Situémonos. Sábado 29 de Enero. Pabellón de San Miguel. Un frío más propio de una pista de curling que de una cancha de baloncesto. La plantilla de Amicus a un lado de la pista, relajados, confiados,  sabedores  de que el equipo al que se enfrentaban era asequible (¿les suena la historia?). Al otro lado Montehermoso, un plantel que ya conocíamos gracias a un par de amistosos en pretemporada, un equipo compuesto por jugadores que por encima de su técnica o su preparación física tienen, ante todo, un gran corazón. En definitiva, un clima propicio para jugar sin presión. Tras una rueda de calentamiento alargada un poco más por la tardanza arbitral (es lo que tienen las humildes ligas de andar por casa), los nuestros se habían puesto la bata y las zapatillas de paño, que les faltó sacar las aceitunas y la cerveza para ejercer de perfectos anfitriones. Y así nos fue…

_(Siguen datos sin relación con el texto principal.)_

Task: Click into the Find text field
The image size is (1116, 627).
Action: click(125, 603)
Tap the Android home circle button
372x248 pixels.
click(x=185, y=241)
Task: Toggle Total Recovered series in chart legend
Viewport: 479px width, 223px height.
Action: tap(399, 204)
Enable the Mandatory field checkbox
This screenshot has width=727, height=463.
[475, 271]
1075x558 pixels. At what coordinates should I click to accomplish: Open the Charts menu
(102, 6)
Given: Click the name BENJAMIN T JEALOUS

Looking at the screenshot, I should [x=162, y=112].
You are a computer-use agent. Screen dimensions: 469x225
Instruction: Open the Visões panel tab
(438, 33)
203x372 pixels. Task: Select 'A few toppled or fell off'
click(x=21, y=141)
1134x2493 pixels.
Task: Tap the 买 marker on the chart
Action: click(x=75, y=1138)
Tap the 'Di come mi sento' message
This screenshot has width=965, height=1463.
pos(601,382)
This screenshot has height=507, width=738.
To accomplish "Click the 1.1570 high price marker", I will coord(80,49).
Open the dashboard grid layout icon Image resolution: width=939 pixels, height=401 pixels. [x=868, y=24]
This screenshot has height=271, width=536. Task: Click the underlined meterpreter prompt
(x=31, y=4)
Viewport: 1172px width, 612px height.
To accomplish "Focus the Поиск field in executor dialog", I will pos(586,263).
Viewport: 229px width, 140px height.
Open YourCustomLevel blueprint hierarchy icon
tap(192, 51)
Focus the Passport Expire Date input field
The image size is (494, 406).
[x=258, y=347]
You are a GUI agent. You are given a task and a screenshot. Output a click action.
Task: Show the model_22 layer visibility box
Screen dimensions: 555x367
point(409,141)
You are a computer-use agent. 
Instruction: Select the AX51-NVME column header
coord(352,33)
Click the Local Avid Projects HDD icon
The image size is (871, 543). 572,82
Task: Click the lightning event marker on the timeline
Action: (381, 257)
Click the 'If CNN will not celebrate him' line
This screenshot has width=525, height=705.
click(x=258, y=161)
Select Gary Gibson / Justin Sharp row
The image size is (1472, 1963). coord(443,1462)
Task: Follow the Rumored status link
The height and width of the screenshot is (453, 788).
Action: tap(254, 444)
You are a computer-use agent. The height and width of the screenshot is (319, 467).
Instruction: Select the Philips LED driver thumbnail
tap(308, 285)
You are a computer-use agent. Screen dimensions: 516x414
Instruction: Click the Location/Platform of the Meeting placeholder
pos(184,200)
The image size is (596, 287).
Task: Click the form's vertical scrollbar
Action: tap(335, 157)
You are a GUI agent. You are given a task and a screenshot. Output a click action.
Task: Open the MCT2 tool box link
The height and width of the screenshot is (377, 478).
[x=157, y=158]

Sin tensión no hay competitividad, y a riesgo de que me den de collejas el próximo entrenamiento, llevábamos 5 minutos del primer cuarto y ya palmábamos de cuatro. De nada sirvieron los gritos que desde el banquillo daban Javi “Negro”, el entrenador/jugador, descarte por unas fisuras en las costillas, o las instrucciones de Angelo “Mulo” Mateos, otro en el dique seco recién salido de una operación de rodilla. La idea general era que, pese al despiste, el encuentro no se nos podía escapar. Pero como la educación no falta, no era plan de incomodar a los invitados, así que relajados en defensa la renta fue creciendo, poco a poco, mientras Montehermoso iba a lo suyo: jugar con corazón y cabeza supliendo las carencias físicas y técnicas con pundonor y trabajo. La humildad hecha baloncesto. Primer cuarto, los nuestros no habían sacado ni una falta y los de ellos, abrumados por tanta cortesía, se sentaron con una leve  ventaja de 4 puntos haciendo efectivo el dicho de que “es de bien nacidos ser agradecidos¨. Tras los 10 primeros minutos de partido, 13  a 9, la paciencia del entrenador local a media capacidad y una tímida conjura entre los jugadores para levantar aquello que todavía parecía asequible.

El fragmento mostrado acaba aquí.